Paroles d’ingénieur

 

paroles-ingenieursDans un article paru cette semaine, Paroles d’ingénieur m’a donné l’occasion de revenir sur ma carrière. Une belle opportunité de montrer aux jeunes que c’est à eux de tracer leur chemin et que la formation d’ingénieurs qu’ils acquièrent leur ouvrira de nombreuses portes, à conditions qu’ils osent les pousser et qu’ils les choisissent en fonction de leur intime volonté.

Je le reprends ci-dessous in extenso :

C’est une double formation, scientifique et économique, qui a progressivement permis à Philippe Emsalem de résoudre son équation personnelle. « Intéressé par tout », s’il s’est engagé dans des études d’ingénieur, c’était avant tout pour construire sa carrière professionnelle sur un socle solide : « Les méthodes et la rigueur scientifiques sont des qualités qui s’appliquent ensuite à d’autres domaines, analyse l’ancien élève de l’école des Mines de Paris, également licencié en sciences économiques. Plus largement, la culture scientifique aide à comprendre le monde. » Une clé en quelques sortes qui ouvre bien des portes.

Dans les années 1990, Philippe Emsalem en a testé l’efficacité dans le monde de l’audit, peu fréquenté à l’époque par les ingénieurs. Une rencontre fortuite que le jeune homme d’alors doit à sa curiosité sans limite. « J’avais le goût des chiffres et de leur application, mais il me manquait la connaissance de la vie des entreprises », confie-t-il.

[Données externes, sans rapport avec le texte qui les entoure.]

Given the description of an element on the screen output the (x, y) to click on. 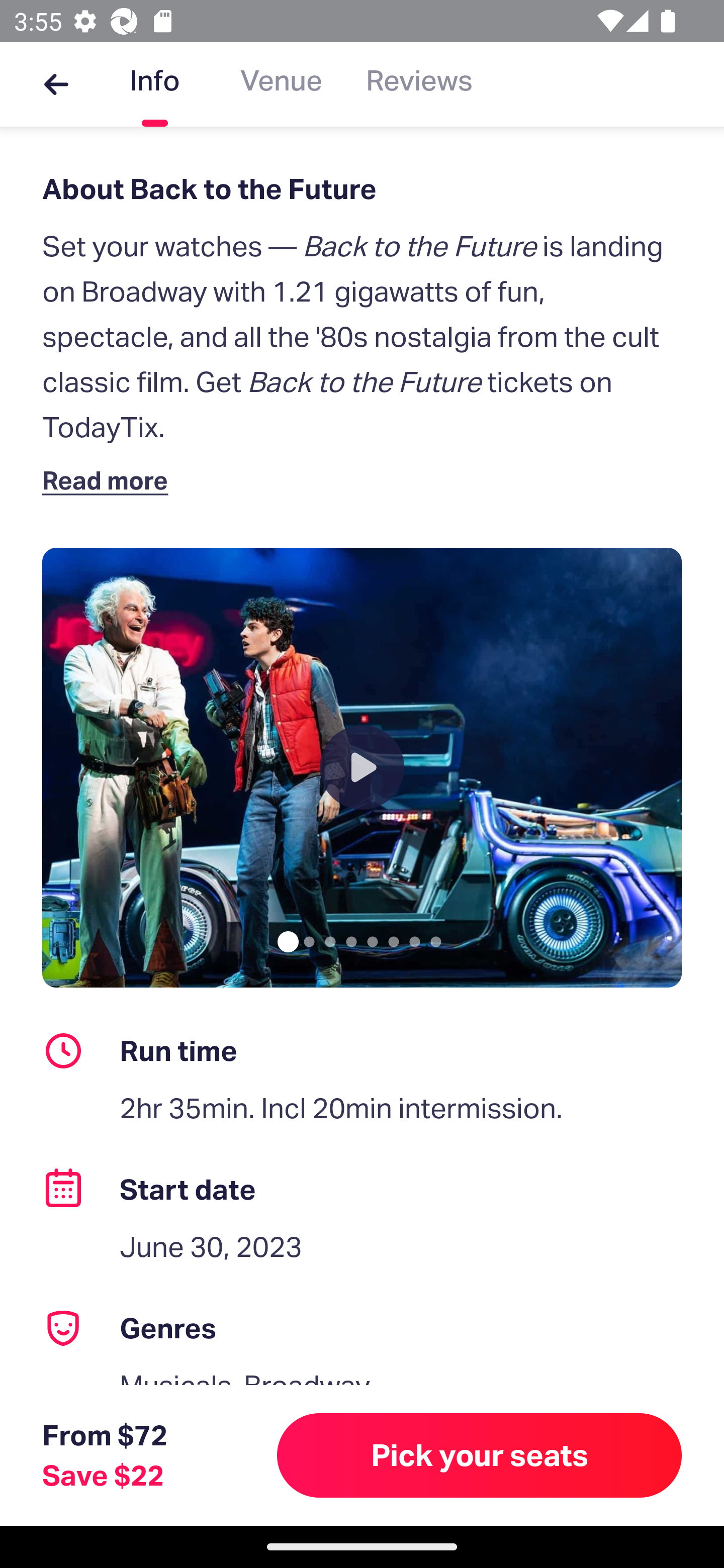
Venue (280, 84)
Reviews (419, 84)
About Back to the Future (361, 188)
Read more (109, 479)
Pick your seats (479, 1454)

Presque « aléatoires », ses premiers pas dans l’audit, externe puis interne, l’ont finalement conduit à occuper, à 30 ans à peine, le poste de directeur administratif et financier d’une filiale du groupe Lagardère. Il découvre alors en quelques années la vie en entreprise sous toutes ses coutures. Se frotte à tous les secteurs d’activité. Perce les secrets de bien des métiers. Et décrypte les problématiques d’organisation du travail.

Bien que pas encore à la mode, ce dernier sujet allume dans un coin de sa tête une petite veilleuse qui orientera, plus tard, ses choix professionnels, quand il décidera de voler de ses propres ailes. En attendant, l’entrée dans le nouveau millénaire marque un tournant dans la progression de cet homme toujours à l’affût de nouvelles opportunités : en 1999, il quitte le confort des grands groupes pour l’aventure d’une start-up. Il y connaît succès et épreuves.

Fort de cette nouvelle maturité, désireux d’acquérir une plus grande autonomie et motivé par l’envie de redonner du sens à son parcours, Philippe Emsalem se sent « suffisamment armé, en 2007, pour se lancer » à son compte. Avec un associé, il fonde alors Astalia, cabinet de conseil opérationnel en financements publics ; seul il crée par ailleurs le cabinet Avyso, pour travailler sur les impacts du travail sur la santé, ce sujet qu’il mûrit depuis de nombreuses années. Un pied dans le concret, un autre dans les études et la recherche, il a trouvé son équilibre. Côté Astalia, il se sent challengé : « Moins il y a d’argent public, plus il faut être convainquant », résume-t-il. Côté Avyso, il entend faire la démonstration que l’attention portée à la santé au travail rapporte gros.

De l’audit au bien être au travail, « l’envie de comprendre et modéliser, pour agir efficacement » constitue le fil rouge d’une carrière construite pas à pas. A 50 ans passés, Philippe Emsalem a aujourd’hui à cœur de partager son expérience avec les jeunes diplômés qu’il embauche chez Astalia ainsi qu’avec les étudiants qu’il forme, notamment à l’école des Mines où tout a commencé.